Abbino a questo ricordo anche quello del look di quegli anni che era tremendamente seventy e quindi per il mio budino al cioccolato ho voluto un'immagine molto classica e comfort...lontana da camicie con colli imbarazzanti e pantaloni sfrangiati a zampa di elefante !

A parte questi simpatici rememeber, che mi hanno portato vagamente fuori tema, la nostra cena tra amici ha sfruttato il  week end dedicato allo street food , organizzato nella mia città che ci ha ispirato per decidere di prendere ognuno qualcosa  per poi ritrovarsi a casa mia per condividere il ricco (dal punto di vista calorico!!) bottino.

Oltre al budino e quanto preso tra i banchetti invitanti, ho preparato anche una buonissima, facilissima, rapidissima zarkopita .

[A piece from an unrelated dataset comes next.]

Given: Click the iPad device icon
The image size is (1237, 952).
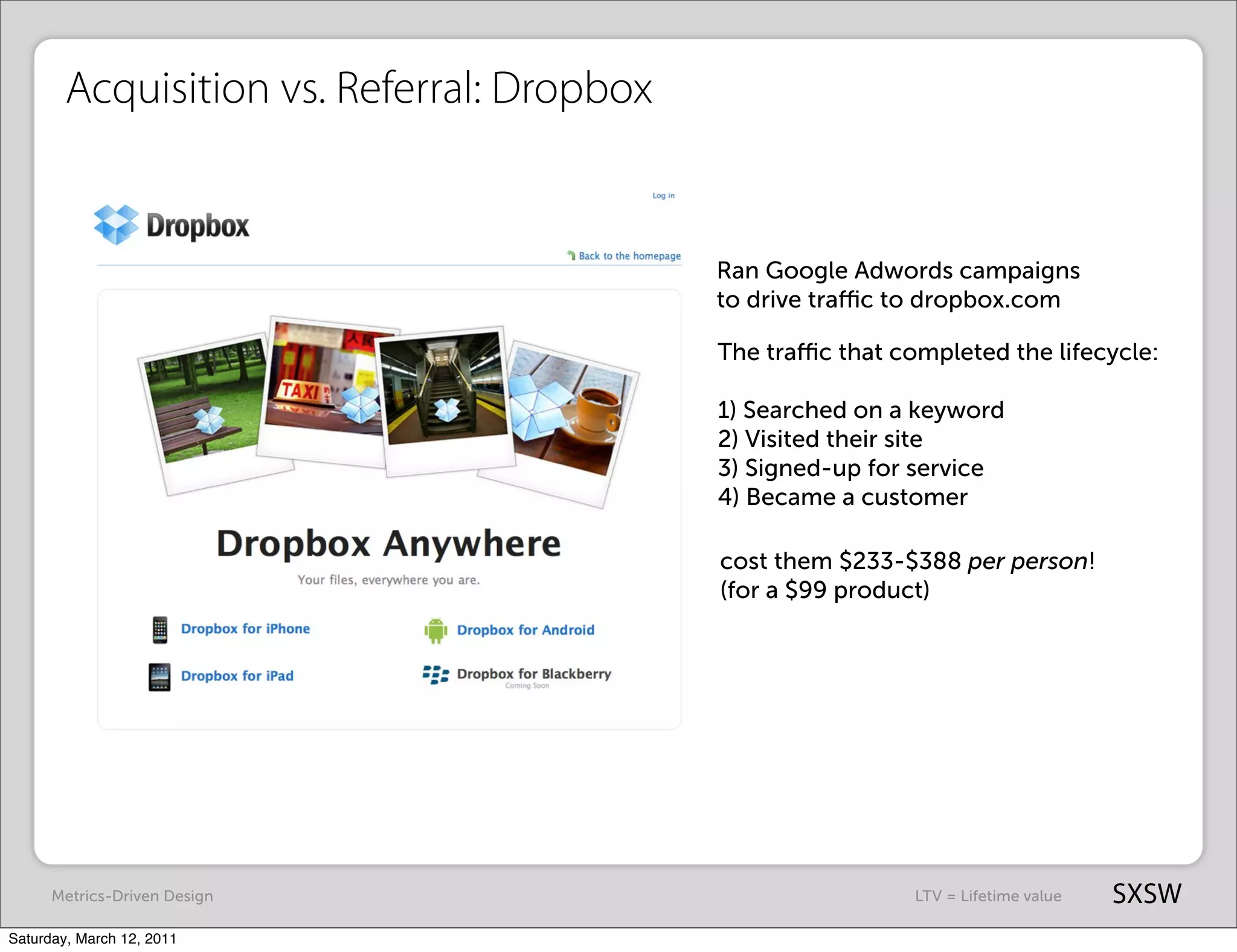Looking at the screenshot, I should (x=159, y=677).
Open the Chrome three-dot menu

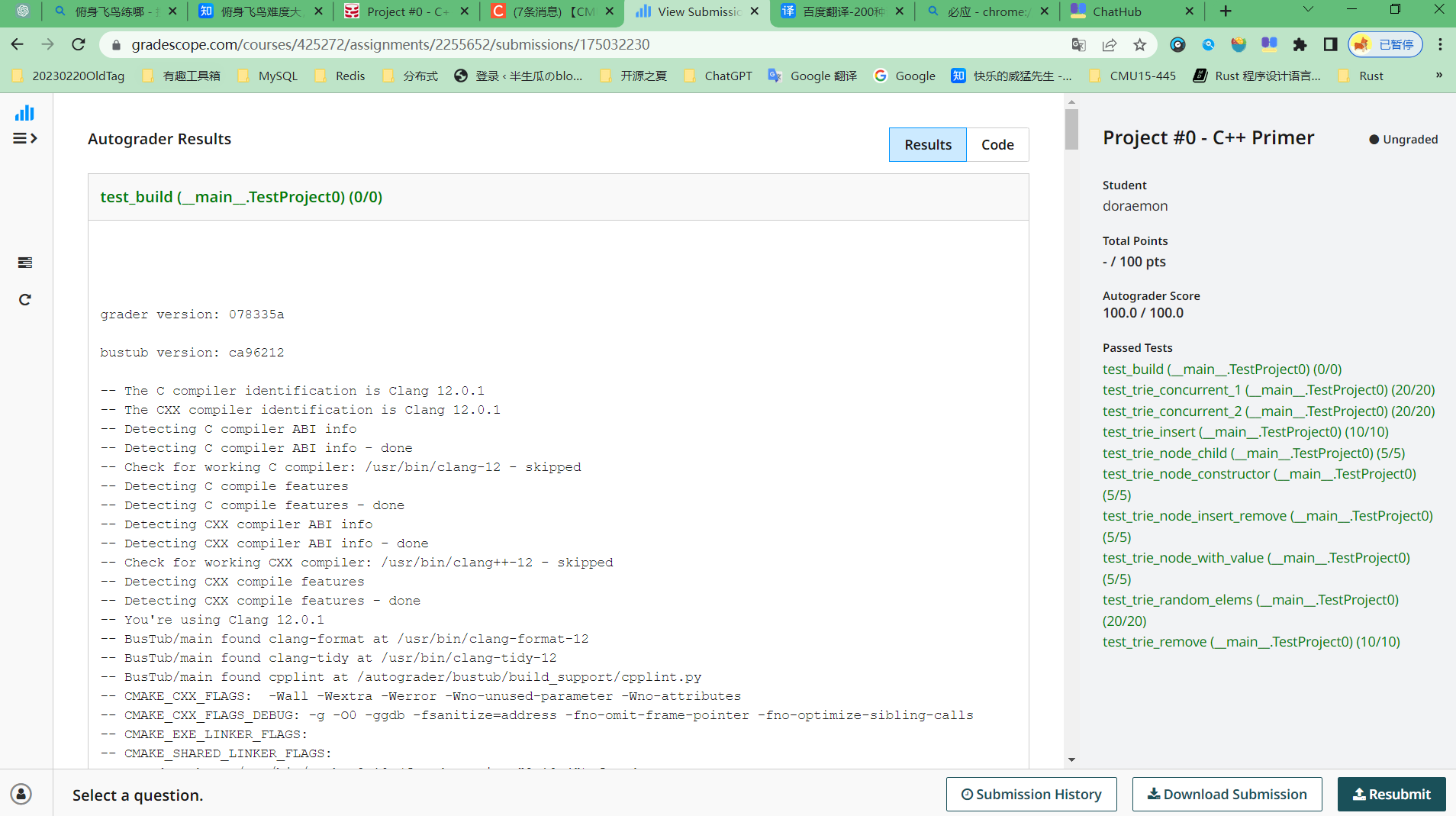click(x=1441, y=44)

Ecco ingredienti e ricetta:

100 gr di farina 00
50 gr di burro ammorbidito
200 gr di feta
100 gr di latte
origano e peperoncino a piacere

Io ho raddoppiato le dosi e ho steso l'impasto nella leccarda del forno.

Lavorare il burro in una ciotola con un cucchiaio di legno, unire la farina, il latte, la feta, il peperoncino e l'origano, amalgamando bene gli ingredienti. Imburrare una pirofila (io ho usato la carta forno) e versare l'impasto, che non deve superare i 2 cm di altezza. Livellare bene (io uso il dorso di un cucchiaio inumidito) e cuocere in forno a 180°C per 40 minuti circa (o finchè la pita è dorata in superficie). Far raffreddare e tagliare a quadrati, ma a me piace tanto anche calda o tiepida...



La zarkopita ha accompagnato hamburger, arrosticini, olive all'ascolana, würstel...Non c'è che dire : è stata una cena veramente "light" e il mitico budino ha concluso la cena accompagnando i ricordi di ognuno di noi in merito ai proprio budini della memoria, perché ognuno li ha e infatti ognuno di noi ha elencato tutti i gusti provati e mangiati nel corso delle nostre giovinezze  ... ci siamo ritrovati tra queste "non ricette" confermando di essere un affiatato gruppo ...very vintage!!! ;-)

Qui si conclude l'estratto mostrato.